My understanding is that:

• The sequence $\lbrace a_n \rbrace _{n=0}^{\infty}$ converges if $$\lim\limits_{n\to\infty}a_n=L_{a}.$$

• The infinite series $\sum\limits_{n=0}^{\infty}a_n$ converges if its sequence of partial sums, $\lbrace s_n \rbrace _{n=0}^{\infty}$, has a limit, i.e.$$\lim\limits_{n\to\infty}s_n=L_{s}.$$

• If the infinite series $\sum\limits_{n=0}^{\infty}a_n$ converges, then the limit of the sequence $\lbrace a_n \rbrace _{n=0}^{\infty}$ is $0$, i.e. $$\sum\limits_{n=0}^{\infty}a_n \: converges \rightarrow \lim\limits_{n\to\infty}a_n=0.$$

• The divergence test:

If the the limit of the sequence $\lbrace a_n \rbrace _{n=0}^{\infty}$ is NOT $0$ or does not exist, then the infinite series diverges, i.e. $$\lim\limits_{n\to\infty}a_n\neq0 \rightarrow \sum\limits_{n=0}^{\infty}a_n \: diverges$$

Would seriously appreciate it if anyone could verify whether the above is accurate or incorrect in any way.

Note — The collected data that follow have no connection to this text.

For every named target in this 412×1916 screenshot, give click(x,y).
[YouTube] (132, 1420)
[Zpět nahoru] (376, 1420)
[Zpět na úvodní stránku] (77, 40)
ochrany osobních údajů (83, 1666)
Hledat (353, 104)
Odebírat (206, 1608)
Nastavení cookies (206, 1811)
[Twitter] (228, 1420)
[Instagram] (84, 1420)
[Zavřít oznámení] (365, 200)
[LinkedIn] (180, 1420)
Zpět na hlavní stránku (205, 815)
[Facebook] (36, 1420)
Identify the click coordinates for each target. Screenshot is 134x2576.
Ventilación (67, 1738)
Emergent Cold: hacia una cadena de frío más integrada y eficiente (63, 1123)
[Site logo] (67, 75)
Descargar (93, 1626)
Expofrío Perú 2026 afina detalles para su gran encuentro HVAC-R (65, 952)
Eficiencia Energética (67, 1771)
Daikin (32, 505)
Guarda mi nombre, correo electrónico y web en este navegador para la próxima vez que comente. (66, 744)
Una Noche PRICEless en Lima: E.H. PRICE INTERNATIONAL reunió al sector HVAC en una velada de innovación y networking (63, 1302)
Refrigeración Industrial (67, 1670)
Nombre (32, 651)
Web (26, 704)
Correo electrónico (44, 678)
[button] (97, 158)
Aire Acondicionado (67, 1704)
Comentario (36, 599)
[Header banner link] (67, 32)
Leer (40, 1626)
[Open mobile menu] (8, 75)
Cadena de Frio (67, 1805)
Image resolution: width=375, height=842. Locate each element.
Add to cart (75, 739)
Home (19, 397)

EDIT: I've modified the two limits notation that were mentioned in the comments and answers below, as well as adding the additional condition (limit does not exist or does not equal zero) for the divergence test. I appreciate all the answers/comments.

• I would say that the notation $L_{a_n}, L_{s_n}$ looks pretty bad, these terms should not depend on $n$. – user99914 Dec 4 '17 at 5:08
• BTW one useful equivalent of $\lim_{n\to \infty}a_n=L,$ that students often don't think of , is : For every $r>0$ the set $\{n:a_n\not \in [-r+l,r+L]\}$ is finite. – DanielWainfleet Dec 4 '17 at 5:49

Everything is correct, though the notation $\lim\limits_{n\to\infty}a_n=L_{a_n}$ is nonstandard. Perhaps an improvement would be to write it as $\lim\limits_{n\to\infty}a_n=L_{a}.$ Normally just an $L$ will suffice but if you're working with multiple sequences (such as $a_n, b_n, c_n$) then $L_a$ is a good notation for the limit of the sequence $a$.

The reason why $L_{a_n}$ is not so good is because $n$ is just a free variable that has no importance whatsoever; if you write $a_n$ or $a_k$ it's the same thing. What matters is the sequence whose name is "$a$".

Also note that your last two statements are trivially equivalent; they are contrapositives of each other. In general "If $p$ then $q$" is stating the same thing as "If not $q$ then not $p$".

Therefore, just from knowing

$$\sum\limits_{n=0}^{\infty}a_n \: converges \rightarrow \lim\limits_{n\to\infty}a_n=0.$$

you can deduce

$not (\lim\limits_{n\to\infty}a_n=0 ) \rightarrow not (\sum\limits_{n=0}^{\infty}a_n \: converges)$

or in other words

$\lim\limits_{n\to\infty}a_n \not =0 \text{ or the limit doesn't exist} \rightarrow \sum\limits_{n=0}^{\infty}a_n \: diverges$

• Regarding the redundancy in my understanding, although $\lim\limits_{n\to\infty}a_n \not =0 \text{ or the limit doesn't exist} \rightarrow \sum\limits_{n=0}^{\infty}a_n \: diverges,$ it does not mean that $\lim\limits_{n\to\infty}a_n=0 \rightarrow \sum\limits_{n=0}^{\infty}a_n \: converges,$ am I right? – user98937 Dec 4 '17 at 13:11
• @user98937 Yes that's perfectly right. What you wrote is the converse of $\sum\limits_{n=0}^{\infty}a_n \: converges \rightarrow \lim\limits_{n\to\infty}a_n=0.$. Converses are sometimes true, but not in this case as you can see from $\sum_{n=1}^{\infty} \dfrac 1n$ which diverges, in spite of the fact that $\lim_{n \to \infty} \dfrac 1n=0$ – Ovi Dec 4 '17 at 15:33

Everything you wrote looks good to me.